超シャコタンは大変そうですが大好きです!

世の中には「意味の無いシャコタンはダサい」と言い切ってしまう方もいるでしょう。筆者はむしろ個性的なクルマだと思うので、大好きです。理屈に合うクルマばかりでは、世の中面白くないですからね。

単純に”地面までどれだけ近づけるかを競う”のだって全然OK。それで公道を走ったら、明らかに違法改造車になりますが、その苦労や仕上がり具合にオーナーの情熱を感じます。

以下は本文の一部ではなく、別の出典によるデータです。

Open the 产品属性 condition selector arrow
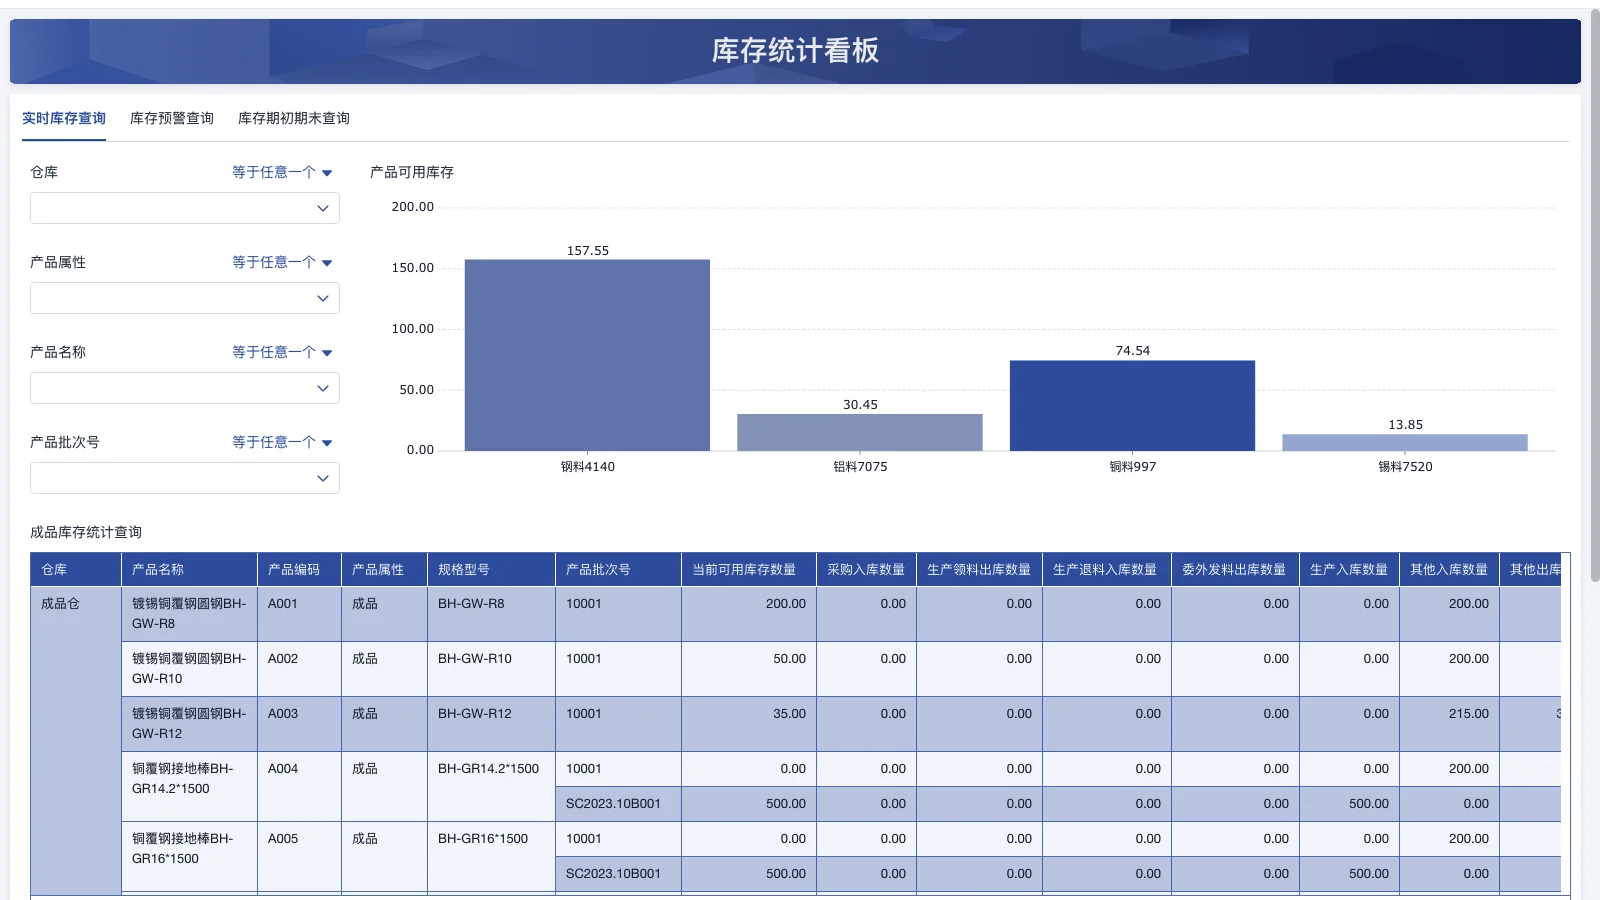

とはいえ車高が低いと、ちょっとした段差でも車のお腹になにかが引っかかったり、パーツが壊れたなどが日常茶飯事。コンビニに寄るにも段差が気になります。

それでも、下げる人はとことん下げる!いいじゃないですか。

苦労だけではなく工夫もしている!? ボタンひとつで車高アップ!

もちろん、なにも考えずに壊しては芸がありませんから、何かと工夫をしてあれば、もっと面白いです。たとえば、以前、トヨタの70スープラを改造してフェラーリ・テスタロッサのレプリカを作ったショップがありました。

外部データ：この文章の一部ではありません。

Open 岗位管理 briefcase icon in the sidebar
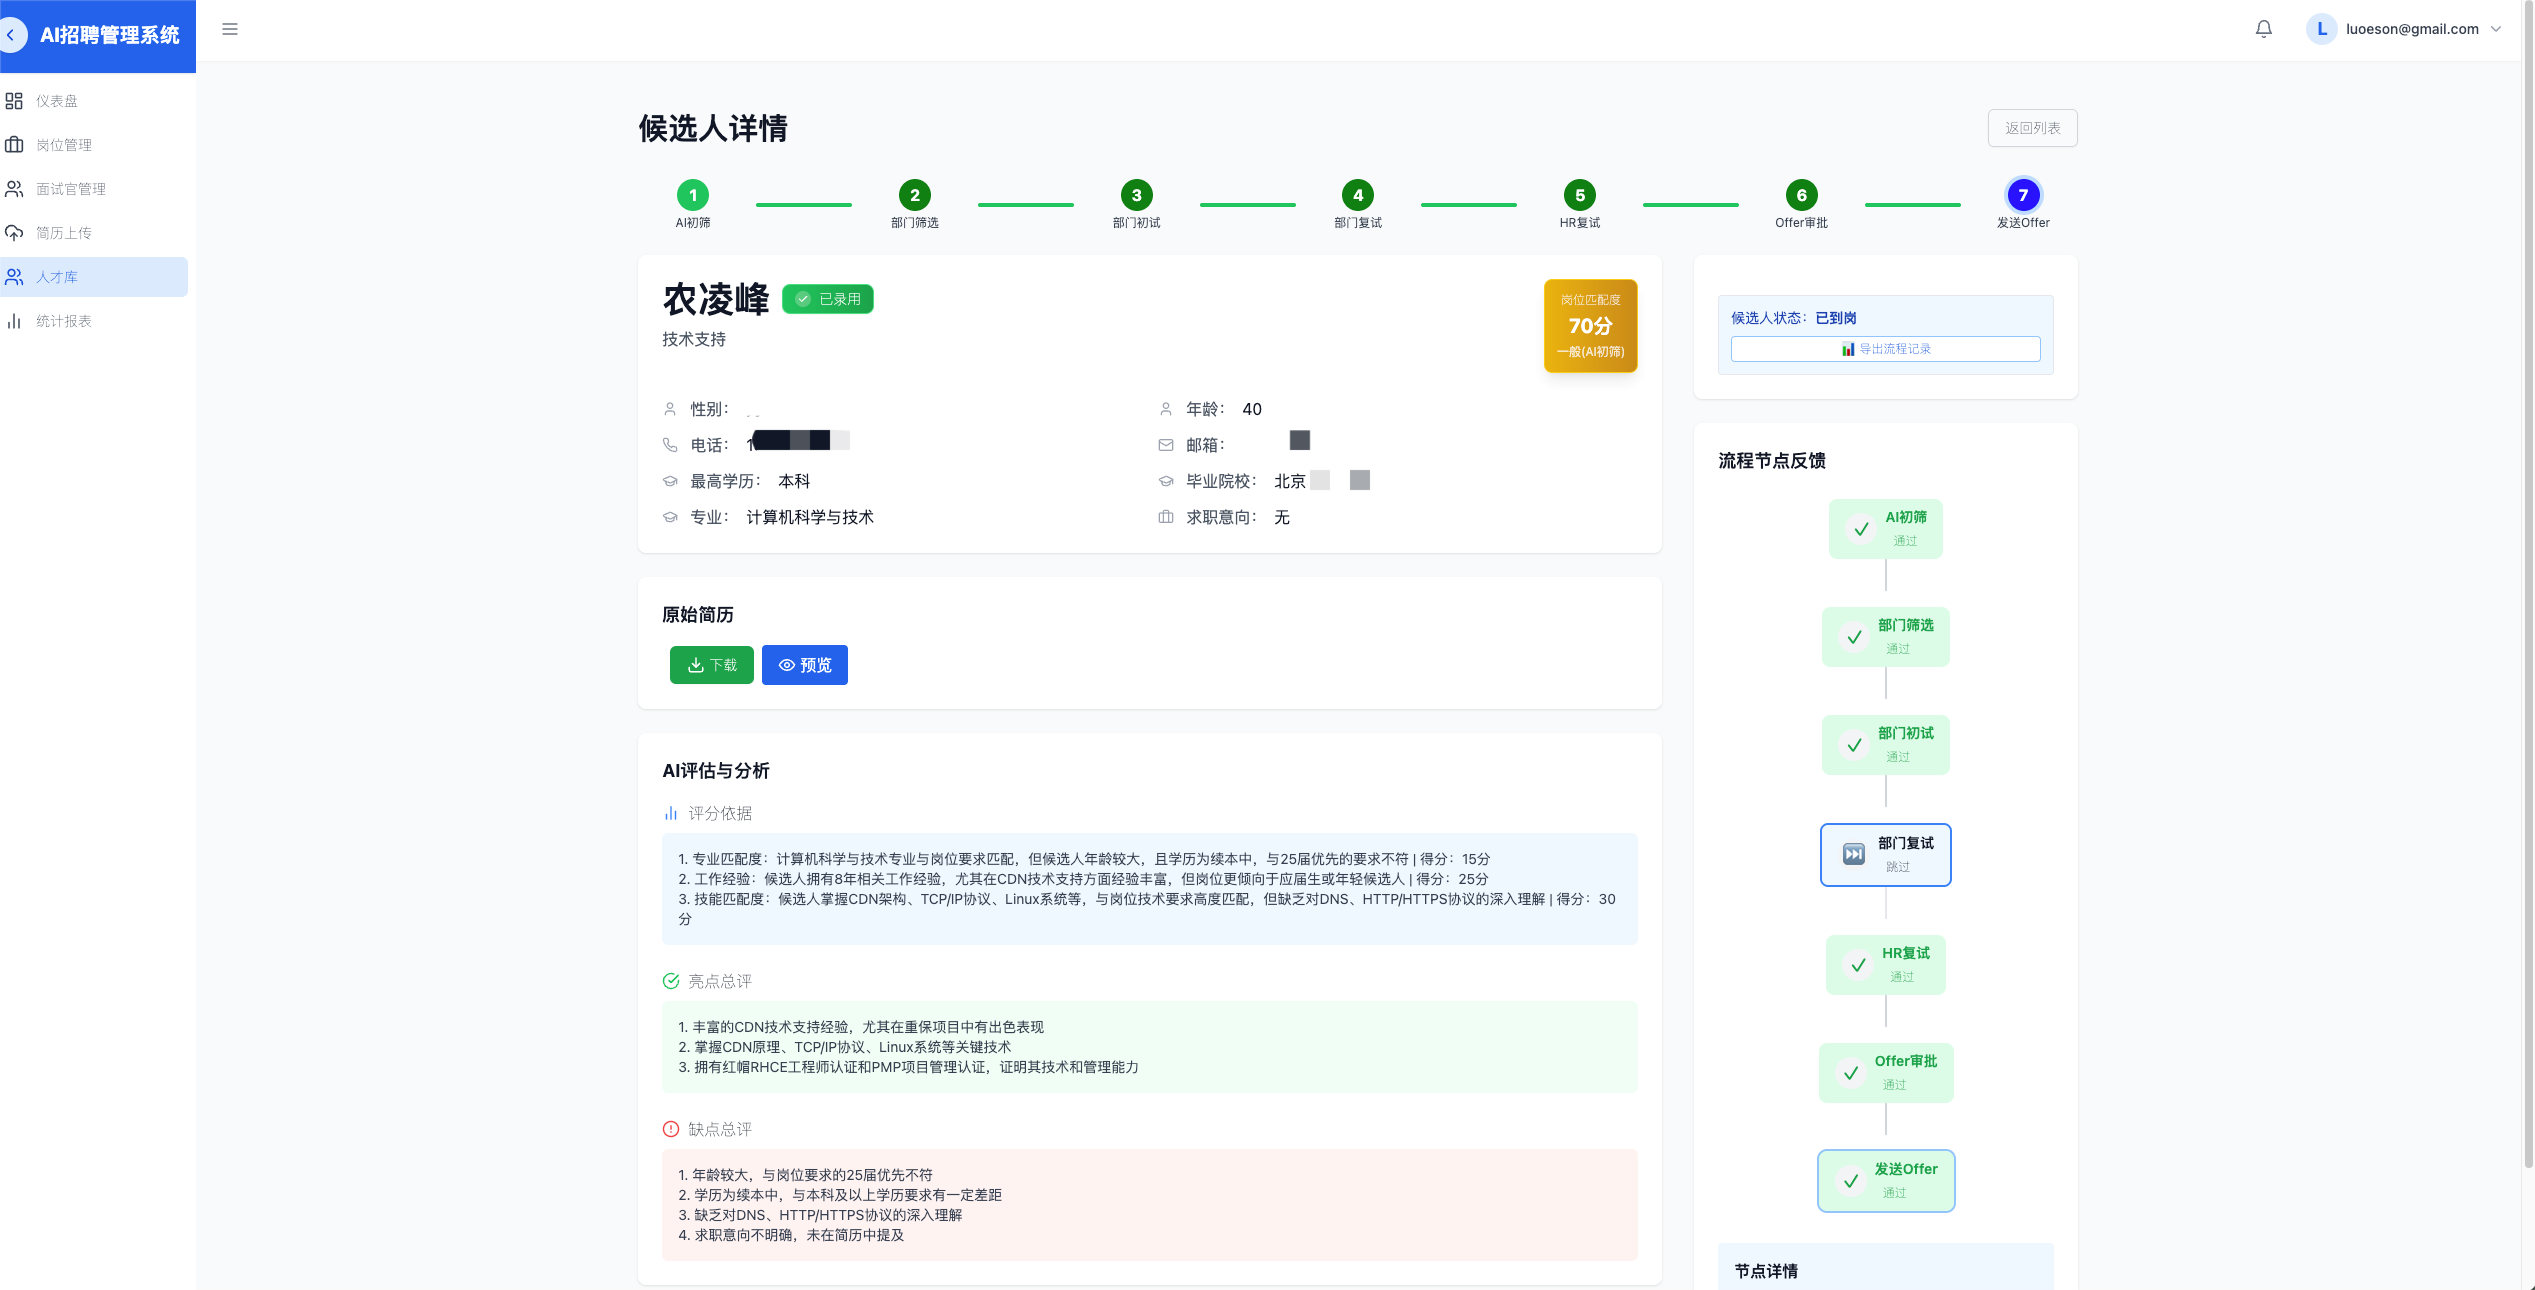2535x1290 pixels. [14, 145]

それはもう見事な出来栄えで、スーパーカーのレプリカですからガッチリとシャコタン、最低地上高は地面スレスレです。

ちょっとした段差でもフロントのスポイラーがぶつかりそうで、公道ではほとんど使えないのでは?と思っていたら、フロントには油圧サスかエアサスを組んであり、段差があればボタンひとつでフロントの車高を上げてクリアできる機構が付いていました。これでコンビニでも牛丼屋でも、どこでもイケますね!と感心しました。

じつはスーパーカーでも同じことをしている

ガヤルド LP 560-4 Bicolore

そうしたカスタムカーばかりではなく、最低地上高が低いといえばスーパーカーの類も同じです。

車高が低いのは見てわかりますが、最低地上高も地面スレスレですから、超高級車をガリガリと地面にこすっていたら、修理代だけでとんでもないことになる…と考える方は、本来スーパーカーに乗ってはいけないのかもしれません。

しかし、そんな外野の心配をヨソに、むしろスーパーカーメーカーのほうがよほどしっかり考えているというか商売上手で、ランボルギーニはガヤルド以降、ボタンひとつでフロントの車高が上がる機構を持っています。

このアイディアは、アルファロメオの限定車 SZ(ES30:1989年発表)が採用したものが、市販車では最初だったと思います。

純正で車高も上がる大衆車といえば、シトロエン!

シトロエン BX

ボタン一発で車高が変わるのは、カスタムカーやスーパーカーばかりではありません。

純正でエアサスを採用しているメルセデス・ベンツの一部モデルでは、スポーツモードを選択すると、車高が数ミリダウンします。

また、純正で車高可変機構がついているものもあり、代表的な例では油圧を使ったシトロエンのハイドロニューマチックサスペンションがあります。

これは、最低地上高を稼ぐためのものではなく、車両が常に正しい姿勢になることを目論んで開発された機構でした。


このように、車高が低い車には苦労がつきものですが、それらを解決する工夫が存在します。違法にならない程度で車高を変えてドライブを楽しみたいですね。